The only fish to be had was shellfish. Luckily, all three of us enjoy mussels, clams, oysters, etc. We didn't have the moules + frites in this place, but we were tempted. Instead, we shopped in outdoor markets and made dinner at the gîte. In fact, we went to only one restaurant all week. The first photo above shows the fish one of us had in that restaurant.
At an open-air market in La Cotinière, we discovered a new edible mollusk — one we had never heard of before. It's a small bivalve, like a clam but with a more delicate shell. It's a local fruit de mer, and it's called a lavagnon in local parlance.
We decided to try it. And we all liked it. It was easy to cook and very flavorful. We just the whole lavagnons, shells and all, in a pan, poured on some white wine, and heated everything up until the lavagnon shells popped open.

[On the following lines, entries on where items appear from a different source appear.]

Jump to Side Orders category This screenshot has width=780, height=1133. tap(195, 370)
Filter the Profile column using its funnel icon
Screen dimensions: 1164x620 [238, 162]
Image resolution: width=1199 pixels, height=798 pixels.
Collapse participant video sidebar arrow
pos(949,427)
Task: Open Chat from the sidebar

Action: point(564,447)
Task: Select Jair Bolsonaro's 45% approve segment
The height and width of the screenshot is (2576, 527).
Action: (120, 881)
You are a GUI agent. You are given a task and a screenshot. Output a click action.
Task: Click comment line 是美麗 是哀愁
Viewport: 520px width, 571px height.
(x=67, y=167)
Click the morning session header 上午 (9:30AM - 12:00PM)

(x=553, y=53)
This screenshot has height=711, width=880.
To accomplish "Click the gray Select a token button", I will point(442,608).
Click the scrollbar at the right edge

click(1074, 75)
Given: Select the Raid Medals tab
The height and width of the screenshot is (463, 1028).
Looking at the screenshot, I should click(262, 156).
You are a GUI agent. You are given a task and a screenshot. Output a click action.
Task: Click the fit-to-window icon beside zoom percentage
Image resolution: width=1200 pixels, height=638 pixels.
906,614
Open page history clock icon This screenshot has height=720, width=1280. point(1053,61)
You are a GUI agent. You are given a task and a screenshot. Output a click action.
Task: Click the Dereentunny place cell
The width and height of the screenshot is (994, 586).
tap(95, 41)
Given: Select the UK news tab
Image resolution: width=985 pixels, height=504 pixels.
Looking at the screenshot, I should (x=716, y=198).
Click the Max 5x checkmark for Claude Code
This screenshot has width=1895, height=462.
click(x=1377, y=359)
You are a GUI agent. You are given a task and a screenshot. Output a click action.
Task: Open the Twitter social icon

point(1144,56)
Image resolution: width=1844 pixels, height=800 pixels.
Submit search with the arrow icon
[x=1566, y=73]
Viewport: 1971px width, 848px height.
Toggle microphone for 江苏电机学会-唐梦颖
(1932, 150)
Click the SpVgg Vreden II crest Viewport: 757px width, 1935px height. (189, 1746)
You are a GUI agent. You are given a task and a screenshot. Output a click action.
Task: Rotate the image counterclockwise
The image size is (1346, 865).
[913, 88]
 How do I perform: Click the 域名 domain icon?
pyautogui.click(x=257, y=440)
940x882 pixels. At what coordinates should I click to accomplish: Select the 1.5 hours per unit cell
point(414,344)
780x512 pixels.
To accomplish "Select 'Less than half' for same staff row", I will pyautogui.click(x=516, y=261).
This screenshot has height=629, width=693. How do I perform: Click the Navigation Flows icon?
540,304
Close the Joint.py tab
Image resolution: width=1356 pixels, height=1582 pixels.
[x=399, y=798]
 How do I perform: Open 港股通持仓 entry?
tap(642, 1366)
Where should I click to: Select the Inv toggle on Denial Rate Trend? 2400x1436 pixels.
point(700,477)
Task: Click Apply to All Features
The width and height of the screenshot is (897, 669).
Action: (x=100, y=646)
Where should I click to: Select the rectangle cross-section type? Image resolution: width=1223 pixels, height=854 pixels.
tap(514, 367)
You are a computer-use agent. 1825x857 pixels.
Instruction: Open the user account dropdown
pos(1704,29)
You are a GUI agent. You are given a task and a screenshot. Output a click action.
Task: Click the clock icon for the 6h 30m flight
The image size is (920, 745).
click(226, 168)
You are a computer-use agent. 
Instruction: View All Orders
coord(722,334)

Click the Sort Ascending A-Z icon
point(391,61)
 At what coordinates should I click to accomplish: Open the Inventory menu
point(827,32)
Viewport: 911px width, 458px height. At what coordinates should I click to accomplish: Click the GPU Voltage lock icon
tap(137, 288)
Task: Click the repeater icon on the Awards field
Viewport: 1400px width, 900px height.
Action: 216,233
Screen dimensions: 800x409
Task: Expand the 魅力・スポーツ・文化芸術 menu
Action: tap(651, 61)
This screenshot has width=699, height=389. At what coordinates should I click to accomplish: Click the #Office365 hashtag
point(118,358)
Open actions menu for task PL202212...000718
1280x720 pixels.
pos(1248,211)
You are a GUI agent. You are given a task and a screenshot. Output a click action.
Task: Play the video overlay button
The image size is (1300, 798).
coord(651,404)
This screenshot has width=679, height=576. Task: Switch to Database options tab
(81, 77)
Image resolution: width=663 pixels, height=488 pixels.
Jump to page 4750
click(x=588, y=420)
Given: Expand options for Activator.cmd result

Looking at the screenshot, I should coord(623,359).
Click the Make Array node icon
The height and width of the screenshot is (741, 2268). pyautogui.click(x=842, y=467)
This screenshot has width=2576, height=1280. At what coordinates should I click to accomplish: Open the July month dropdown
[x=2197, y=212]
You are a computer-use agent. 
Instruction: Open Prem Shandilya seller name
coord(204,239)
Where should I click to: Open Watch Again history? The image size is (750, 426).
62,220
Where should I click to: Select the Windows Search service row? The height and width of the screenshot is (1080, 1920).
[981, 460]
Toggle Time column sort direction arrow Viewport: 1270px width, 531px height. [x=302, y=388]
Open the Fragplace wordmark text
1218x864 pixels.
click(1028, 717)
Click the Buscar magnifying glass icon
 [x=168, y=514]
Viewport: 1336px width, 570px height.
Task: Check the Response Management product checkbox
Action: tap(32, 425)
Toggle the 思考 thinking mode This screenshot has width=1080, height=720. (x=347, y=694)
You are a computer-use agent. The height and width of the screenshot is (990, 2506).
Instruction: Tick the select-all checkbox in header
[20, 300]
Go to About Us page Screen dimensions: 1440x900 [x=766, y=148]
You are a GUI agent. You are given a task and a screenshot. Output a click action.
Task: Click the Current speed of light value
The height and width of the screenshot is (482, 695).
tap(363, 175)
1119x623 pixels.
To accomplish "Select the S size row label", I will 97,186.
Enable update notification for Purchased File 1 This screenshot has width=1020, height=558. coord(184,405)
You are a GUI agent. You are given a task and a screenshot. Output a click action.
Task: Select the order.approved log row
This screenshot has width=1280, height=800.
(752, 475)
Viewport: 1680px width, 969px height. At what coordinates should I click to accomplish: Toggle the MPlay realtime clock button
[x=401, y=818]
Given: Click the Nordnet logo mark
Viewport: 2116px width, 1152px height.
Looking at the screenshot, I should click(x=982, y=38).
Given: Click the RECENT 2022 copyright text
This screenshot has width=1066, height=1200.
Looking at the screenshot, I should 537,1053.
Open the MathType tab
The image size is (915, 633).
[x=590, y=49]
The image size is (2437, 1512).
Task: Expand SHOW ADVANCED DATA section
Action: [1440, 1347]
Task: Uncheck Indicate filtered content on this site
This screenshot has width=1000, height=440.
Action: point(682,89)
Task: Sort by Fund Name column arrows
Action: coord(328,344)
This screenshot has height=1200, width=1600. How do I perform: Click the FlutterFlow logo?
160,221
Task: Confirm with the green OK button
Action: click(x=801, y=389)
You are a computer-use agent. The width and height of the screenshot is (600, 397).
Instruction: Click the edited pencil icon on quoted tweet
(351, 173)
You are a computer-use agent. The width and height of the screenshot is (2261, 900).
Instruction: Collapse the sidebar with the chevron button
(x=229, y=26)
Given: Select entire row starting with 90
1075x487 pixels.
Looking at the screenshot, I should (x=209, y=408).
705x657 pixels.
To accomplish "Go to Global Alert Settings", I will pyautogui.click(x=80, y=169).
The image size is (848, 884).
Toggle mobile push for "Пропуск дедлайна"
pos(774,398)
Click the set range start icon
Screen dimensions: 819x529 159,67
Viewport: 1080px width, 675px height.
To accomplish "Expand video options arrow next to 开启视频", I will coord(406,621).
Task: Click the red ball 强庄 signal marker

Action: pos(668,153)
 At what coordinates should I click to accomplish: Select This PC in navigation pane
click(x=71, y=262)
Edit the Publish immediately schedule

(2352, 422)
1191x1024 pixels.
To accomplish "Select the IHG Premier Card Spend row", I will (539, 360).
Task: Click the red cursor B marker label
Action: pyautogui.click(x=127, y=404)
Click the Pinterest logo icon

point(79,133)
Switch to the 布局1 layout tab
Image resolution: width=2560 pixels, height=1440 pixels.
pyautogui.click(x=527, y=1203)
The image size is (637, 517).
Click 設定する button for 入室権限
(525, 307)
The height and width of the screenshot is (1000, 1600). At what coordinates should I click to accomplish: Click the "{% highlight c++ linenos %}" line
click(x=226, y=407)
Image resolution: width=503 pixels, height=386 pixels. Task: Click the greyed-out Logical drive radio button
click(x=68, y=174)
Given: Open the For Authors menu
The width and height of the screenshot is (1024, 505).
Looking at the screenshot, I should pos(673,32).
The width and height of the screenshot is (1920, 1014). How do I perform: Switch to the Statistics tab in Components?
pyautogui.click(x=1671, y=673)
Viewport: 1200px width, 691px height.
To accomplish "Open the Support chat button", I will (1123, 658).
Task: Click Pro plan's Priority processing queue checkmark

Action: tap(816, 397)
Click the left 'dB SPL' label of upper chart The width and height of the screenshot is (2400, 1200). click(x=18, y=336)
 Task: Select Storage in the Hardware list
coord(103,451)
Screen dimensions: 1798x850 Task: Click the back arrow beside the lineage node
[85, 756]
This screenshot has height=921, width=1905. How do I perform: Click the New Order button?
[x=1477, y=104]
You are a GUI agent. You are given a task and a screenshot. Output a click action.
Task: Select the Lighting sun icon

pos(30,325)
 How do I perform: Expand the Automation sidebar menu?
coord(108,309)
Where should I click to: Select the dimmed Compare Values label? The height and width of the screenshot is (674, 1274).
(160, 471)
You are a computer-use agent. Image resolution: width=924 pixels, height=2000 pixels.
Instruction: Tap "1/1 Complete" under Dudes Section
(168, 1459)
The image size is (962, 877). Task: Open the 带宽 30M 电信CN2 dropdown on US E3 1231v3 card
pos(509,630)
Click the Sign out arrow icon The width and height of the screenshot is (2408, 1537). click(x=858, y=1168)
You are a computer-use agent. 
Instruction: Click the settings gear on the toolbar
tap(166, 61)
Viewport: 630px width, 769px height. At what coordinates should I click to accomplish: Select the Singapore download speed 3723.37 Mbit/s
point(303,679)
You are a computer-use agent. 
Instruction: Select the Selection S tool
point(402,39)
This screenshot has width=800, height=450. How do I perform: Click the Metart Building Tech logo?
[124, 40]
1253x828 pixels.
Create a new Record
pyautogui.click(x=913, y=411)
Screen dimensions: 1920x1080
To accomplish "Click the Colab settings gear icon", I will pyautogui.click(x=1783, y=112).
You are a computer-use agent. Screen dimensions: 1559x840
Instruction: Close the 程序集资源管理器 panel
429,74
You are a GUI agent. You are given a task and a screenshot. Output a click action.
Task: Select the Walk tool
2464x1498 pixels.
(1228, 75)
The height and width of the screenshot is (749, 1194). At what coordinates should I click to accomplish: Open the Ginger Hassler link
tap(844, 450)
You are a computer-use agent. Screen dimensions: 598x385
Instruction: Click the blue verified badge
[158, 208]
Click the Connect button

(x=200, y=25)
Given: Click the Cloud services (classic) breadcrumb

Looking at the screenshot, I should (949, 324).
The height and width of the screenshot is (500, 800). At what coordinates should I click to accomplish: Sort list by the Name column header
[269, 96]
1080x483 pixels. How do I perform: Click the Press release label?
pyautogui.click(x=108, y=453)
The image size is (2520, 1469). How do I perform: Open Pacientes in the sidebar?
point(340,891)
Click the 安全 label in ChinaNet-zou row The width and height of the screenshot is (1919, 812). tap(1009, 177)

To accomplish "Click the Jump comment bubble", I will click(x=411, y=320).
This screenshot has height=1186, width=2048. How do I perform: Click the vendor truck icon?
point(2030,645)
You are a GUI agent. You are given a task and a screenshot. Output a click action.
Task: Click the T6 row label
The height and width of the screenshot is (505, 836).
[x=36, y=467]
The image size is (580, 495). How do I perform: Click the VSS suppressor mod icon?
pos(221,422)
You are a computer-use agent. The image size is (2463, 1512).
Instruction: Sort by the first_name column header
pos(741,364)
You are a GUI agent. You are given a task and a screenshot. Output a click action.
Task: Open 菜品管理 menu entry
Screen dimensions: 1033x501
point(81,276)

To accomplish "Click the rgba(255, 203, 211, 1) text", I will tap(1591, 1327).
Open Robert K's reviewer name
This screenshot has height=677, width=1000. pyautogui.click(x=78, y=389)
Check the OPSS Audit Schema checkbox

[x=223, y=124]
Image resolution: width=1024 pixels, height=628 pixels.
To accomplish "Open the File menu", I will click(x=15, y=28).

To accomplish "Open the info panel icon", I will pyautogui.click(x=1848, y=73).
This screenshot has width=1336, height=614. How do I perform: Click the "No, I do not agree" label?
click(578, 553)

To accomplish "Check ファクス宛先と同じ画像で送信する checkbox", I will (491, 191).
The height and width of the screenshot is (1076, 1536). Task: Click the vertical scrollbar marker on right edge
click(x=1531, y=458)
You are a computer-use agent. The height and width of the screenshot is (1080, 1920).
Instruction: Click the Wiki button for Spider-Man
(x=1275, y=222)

Seasoned with a generous amount of black pepper and chopped parsley, it was tasty and filling. Especially because it was served over spaghetti, to which the lavagnon broth gave good flavor. For nearly 10 years after that trip, we could find lavagnons at the Saturday morning market in Saint-Aignan. Sadly, the fishmonger who used to come here every weekend from Oléron and set up in the market, retired a few years ago. No more lavagnons for us, but we've found we can make the same pasta and shellfish dish with cockles (coques), which are equally delicious and sell for about the same price.